Adds opt-in persistent memory to platform-mode chat completions: a new memory_enabled flag (off by default) gates a best-effort recall-before-dispatch + remember-after flow. Message helpers inject recalled facts into the system prompt and build the turn to store; two platform clients (_recall_platform_memory, _remember_platform_memory) talk to /gateway/memory/{recall,remember}; a streaming wrapper accumulates assistant text and fires a fire-and-forget remember on normal completion. Both streaming and non-streaming paths are wired. Standalone mode is unaffected.

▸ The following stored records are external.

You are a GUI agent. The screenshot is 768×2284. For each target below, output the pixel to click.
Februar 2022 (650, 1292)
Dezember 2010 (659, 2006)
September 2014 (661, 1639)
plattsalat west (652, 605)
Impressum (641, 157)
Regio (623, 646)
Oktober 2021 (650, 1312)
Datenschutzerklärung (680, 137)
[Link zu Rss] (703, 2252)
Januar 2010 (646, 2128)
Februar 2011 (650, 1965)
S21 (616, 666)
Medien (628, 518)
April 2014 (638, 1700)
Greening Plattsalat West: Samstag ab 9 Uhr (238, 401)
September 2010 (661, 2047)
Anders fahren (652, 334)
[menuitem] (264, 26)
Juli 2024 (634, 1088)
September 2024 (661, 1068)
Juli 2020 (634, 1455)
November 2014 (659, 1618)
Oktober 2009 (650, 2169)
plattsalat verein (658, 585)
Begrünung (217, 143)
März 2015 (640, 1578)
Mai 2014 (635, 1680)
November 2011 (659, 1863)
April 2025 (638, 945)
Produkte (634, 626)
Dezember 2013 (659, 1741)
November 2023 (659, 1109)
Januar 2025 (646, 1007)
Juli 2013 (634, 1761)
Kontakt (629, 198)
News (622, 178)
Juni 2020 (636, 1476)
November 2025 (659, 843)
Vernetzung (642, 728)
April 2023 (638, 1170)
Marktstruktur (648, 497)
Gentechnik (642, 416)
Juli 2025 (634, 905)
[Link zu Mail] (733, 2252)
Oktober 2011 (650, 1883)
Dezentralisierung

Comment thread src/gateway/api/routes/_platform.py Outdated
Comment thread src/gateway/api/routes/_pipeline.py Outdated
Comment thread src/gateway/api/routes/chat.py Outdated
Comment thread src/gateway/api/routes/_helpers.py
Comment thread tests/unit/test_memory_platform.py
@dpoulopoulos

Copy link
Copy Markdown
Member Author

Thanks for the careful review. Pushed fixups addressing the best-effort gaps:

  • Timeout parsing no longer uses a bare int(...). Added a _coerce_timeout_ms helper that falls back to the default for missing, non-numeric, or non-positive values, used by both recall and remember.
  • Broadened the recall/remember error handling from (TimeoutException, NetworkError) to httpx.HTTPError, so the long tail (RemoteProtocolError, ProxyError, InvalidURL, etc.) can't turn a would-succeed chat into a 500.
  • Wrapped the recall call site in chat.py in a try/except that logs and proceeds without facts, as a belt-and-suspenders boundary.
  • The streaming remember task now keeps its reference and attaches a done-callback that retrieves and logs any exception, so a failed background write doesn't leak a "Task exception was never retrieved" warning.
  • Added regression tests: malformed timeout values (recall + remember) asserting the default fallback, a RemoteProtocolError swallowed on both paths, and a raising streamed settled-callback that doesn't propagate.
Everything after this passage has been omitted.